When the name you want is marked available, you can take the next step in the registration process. Click, register and you will be provided with a form to submit some information about yourself as the registrant. Registrars typically request standard contact information such as a physical address, phone number, and email address. This information goes into a WHOIS database, which stores contact information about domain registrants and makes it available to the public, so that anyone can look up the owner of a domain. If you are worried about privacy, many registrars [ including ourselves ] offer privacy protection packages for a small fee.
To complete the domain name registration process, you’ll be asked to sign a contract. It generally contains provisions about things like transferring your domain from one registrar to another, or limits on the length of time a domain can be registered [ typically one, three, five and in some cases up to 10 years ], and then pay the required fees for your chosen term. Although people speak about “buying” a domain name, in reality, users are simply paying for its use for a particular period of time. If a domain name isn’t renewed it would lapse and become available again.
An Internet records listing that identifies who owns a domain. WHOIS records are an extremely useful and essential resource for maintaining the integrity of the domain name registration and ownership process. A WHOIS record contains all of the contact information associated with the person, group, or company that registers a particular domain name. Typically, each WHOIS record will contain information, such as the name and contact information of the REGISTRANT [ who owns the domain ], the name and contact information of the REGISTRAR [ the organization or commercial entity that registered the domain name on behalf of the registrant ], the registration dates, the name servers, the most recent update, and the expiration date.

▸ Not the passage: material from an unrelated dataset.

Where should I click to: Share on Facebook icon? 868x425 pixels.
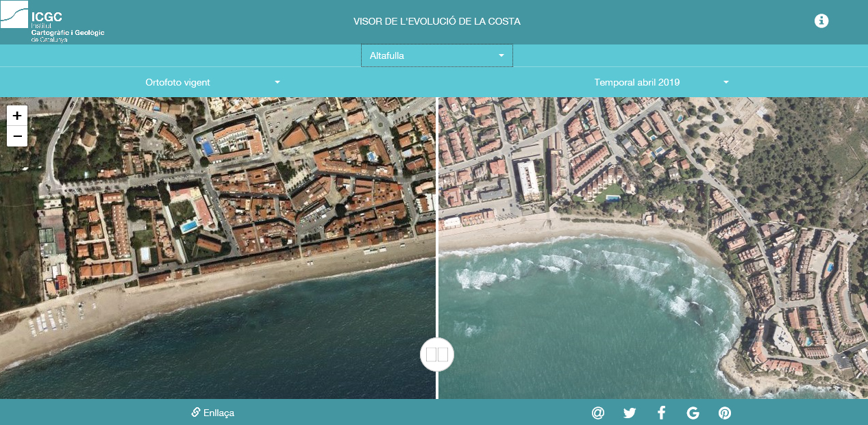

WHOIS records may also provide the administrative and technical contact information [ which is sometimes, but not always, the registrant ]. Note: Although we offer [ as many others ] private registration services [ also known as proxy services or 'privacy protection' ] in which the registrar's contact information is shown, and not that of the registrant, it is important to note that even if domain 'privacy protection' services are leveraged, it is not necessarily a guarantee of true anonymity. Registrars [ including ourselves ] may be bound by law to release private information. Therefore, this type of service is entirely optional [ since it is of questionable real value in practice ] and the decision on whether this is a feature you need added or not, to your domain registration data, rest entirely with you.